Given that rapid weight loss is a well-known risk factor for developing gallstones, the authors of the paper conducted a search for weight-loss studies where participants were assessed for gallstones both before and after the trial. The aim was to investigate whether taking ursodeoxycholic acid (ursodiol or UDCA), available under multiple trade names, could prevent gallstone formation in diets involving rapid weight loss.

(An earlier form of UDCA was a medication mentioned by a medical professional in the past for dissolving gallstones. The Wikipedia article provides a comprehensive explanation of how ursodiol works.)

The researchers identified eight studies that compared subjects on low-fat, low-calorie diets with others on the same diet supplemented with the gallstone-dissolving drug. Additionally, they found five studies that examined subjects who had recently undergone gastric bypass surgery, another risk factor for gallstone formation. In some cases, surgeons remove the gallbladder during bypass surgery to prevent stone formation. Half of the subjects in these five studies took UDCA post-surgery, while the other half did not.

Furthermore, the authors discovered two additional studies that compared gallstone formation in subjects on low-fat, low-calorie diets versus those on higher-fat, low-calorie diets. Both diets contained the same number of calories, differing only in fat content.

What were the findings?

In both the low-fat diet group and the post-gastric bypass group, subjects who took UDCA experienced significantly fewer gallstone formations compared to those who did not take the drug. The effect was slightly smaller in the post-gastric bypass group but remained statistically significant.
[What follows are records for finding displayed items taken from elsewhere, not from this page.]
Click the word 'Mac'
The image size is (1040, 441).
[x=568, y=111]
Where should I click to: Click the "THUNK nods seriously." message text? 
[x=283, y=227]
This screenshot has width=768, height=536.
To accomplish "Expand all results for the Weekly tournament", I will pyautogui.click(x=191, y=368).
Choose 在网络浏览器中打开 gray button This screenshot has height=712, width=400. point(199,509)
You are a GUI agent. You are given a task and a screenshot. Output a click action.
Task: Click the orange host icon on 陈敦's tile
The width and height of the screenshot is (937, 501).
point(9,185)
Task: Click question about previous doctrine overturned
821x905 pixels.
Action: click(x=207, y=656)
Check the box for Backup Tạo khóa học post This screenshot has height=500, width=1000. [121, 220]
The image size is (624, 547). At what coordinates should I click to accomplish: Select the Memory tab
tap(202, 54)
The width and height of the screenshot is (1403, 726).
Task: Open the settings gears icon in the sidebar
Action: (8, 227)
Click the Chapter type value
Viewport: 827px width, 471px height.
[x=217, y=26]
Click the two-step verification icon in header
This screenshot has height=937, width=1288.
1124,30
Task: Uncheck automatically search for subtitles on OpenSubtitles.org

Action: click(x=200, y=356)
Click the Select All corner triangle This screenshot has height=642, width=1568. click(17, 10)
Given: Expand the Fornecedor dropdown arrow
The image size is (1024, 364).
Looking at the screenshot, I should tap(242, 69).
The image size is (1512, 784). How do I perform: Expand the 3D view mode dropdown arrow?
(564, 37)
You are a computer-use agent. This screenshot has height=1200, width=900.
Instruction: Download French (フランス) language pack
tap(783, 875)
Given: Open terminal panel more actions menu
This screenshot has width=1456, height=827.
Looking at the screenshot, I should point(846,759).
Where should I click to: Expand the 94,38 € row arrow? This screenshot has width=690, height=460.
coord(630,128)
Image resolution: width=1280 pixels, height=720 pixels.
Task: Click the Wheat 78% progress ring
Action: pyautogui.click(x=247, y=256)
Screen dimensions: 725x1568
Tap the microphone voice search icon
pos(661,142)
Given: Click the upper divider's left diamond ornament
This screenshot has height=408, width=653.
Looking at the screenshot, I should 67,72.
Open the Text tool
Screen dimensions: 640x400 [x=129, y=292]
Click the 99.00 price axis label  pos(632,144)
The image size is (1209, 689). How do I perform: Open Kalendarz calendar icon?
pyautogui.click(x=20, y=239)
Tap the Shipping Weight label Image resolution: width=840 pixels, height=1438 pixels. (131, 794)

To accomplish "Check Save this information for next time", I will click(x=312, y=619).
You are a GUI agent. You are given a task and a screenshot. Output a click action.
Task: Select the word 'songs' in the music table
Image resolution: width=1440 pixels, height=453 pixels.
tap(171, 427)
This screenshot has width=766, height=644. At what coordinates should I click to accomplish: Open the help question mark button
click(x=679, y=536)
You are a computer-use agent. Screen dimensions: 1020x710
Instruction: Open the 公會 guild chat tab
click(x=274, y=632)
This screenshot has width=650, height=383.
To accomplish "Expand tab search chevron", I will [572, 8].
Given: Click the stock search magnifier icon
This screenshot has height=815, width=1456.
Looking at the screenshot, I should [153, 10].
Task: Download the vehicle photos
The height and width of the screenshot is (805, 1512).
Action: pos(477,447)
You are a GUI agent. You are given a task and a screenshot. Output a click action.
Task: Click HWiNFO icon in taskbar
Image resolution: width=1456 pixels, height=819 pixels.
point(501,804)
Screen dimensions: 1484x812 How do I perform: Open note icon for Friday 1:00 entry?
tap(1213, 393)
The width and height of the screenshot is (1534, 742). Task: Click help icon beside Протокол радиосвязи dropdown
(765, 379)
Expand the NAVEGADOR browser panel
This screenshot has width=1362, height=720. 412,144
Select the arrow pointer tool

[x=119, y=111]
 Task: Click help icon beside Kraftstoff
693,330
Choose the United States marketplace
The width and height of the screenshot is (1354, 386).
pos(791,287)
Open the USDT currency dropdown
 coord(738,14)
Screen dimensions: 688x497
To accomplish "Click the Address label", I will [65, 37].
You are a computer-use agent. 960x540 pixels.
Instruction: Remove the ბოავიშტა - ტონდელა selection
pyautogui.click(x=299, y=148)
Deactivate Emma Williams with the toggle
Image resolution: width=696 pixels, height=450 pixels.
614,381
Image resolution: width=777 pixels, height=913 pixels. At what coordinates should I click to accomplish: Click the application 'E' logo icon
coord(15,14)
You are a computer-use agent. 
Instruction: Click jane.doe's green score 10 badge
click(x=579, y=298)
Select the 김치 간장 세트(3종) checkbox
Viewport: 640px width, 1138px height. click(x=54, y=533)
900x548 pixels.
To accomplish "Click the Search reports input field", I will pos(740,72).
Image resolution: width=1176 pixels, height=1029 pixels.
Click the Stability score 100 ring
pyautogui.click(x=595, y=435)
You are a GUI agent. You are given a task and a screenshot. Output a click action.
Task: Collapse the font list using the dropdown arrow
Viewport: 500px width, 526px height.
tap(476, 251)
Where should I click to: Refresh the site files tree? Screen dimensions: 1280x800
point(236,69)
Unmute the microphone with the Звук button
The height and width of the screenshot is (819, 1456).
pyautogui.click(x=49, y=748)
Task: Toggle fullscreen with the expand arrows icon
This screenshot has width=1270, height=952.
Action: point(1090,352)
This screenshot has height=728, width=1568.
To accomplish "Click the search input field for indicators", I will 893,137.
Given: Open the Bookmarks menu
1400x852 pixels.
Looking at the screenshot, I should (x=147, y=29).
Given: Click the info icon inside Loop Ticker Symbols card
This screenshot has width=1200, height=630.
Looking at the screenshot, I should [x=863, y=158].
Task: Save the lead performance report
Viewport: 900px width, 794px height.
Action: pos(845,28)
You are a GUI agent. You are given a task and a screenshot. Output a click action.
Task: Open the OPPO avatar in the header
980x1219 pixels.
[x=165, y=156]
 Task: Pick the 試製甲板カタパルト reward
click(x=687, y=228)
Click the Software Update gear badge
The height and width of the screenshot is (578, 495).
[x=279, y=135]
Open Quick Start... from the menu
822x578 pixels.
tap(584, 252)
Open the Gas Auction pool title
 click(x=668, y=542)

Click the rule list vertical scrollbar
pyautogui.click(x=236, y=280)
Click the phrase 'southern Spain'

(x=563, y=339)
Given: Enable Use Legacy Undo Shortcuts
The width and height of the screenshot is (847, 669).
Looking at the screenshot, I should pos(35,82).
Our meta-analysis indicated that the observed effect seemed to vary based on the weight loss method, with post-bariatric surgery patients showing a smaller benefit compared to those on diet alone. UDCA decreased gallstone incidence from 19% to 3% in the diet-alone trials and from 28% to 9% in the post-bariatric surgery trials.

What about the subjects on higher-fat, low-calorie diets versus those on low-fat diets?

Subjects randomized to the high-fat arm of the study demonstrated remarkable outcomes. While 45% of subjects on the low-fat diet developed gallstones, none of the subjects on the higher-fat, low-calorie diet developed stones.

The key takeaway from this study is to ensure an adequate intake of dietary fat if you embark on a low-calorie, weight-loss diet. Alternatively, consider following a low-carb diet, as it inherently promotes a higher fat intake. The goal is to ensure regular contraction of the gallbladder, preventing the accumulation of cholesterol-rich bile and subsequent stone formation.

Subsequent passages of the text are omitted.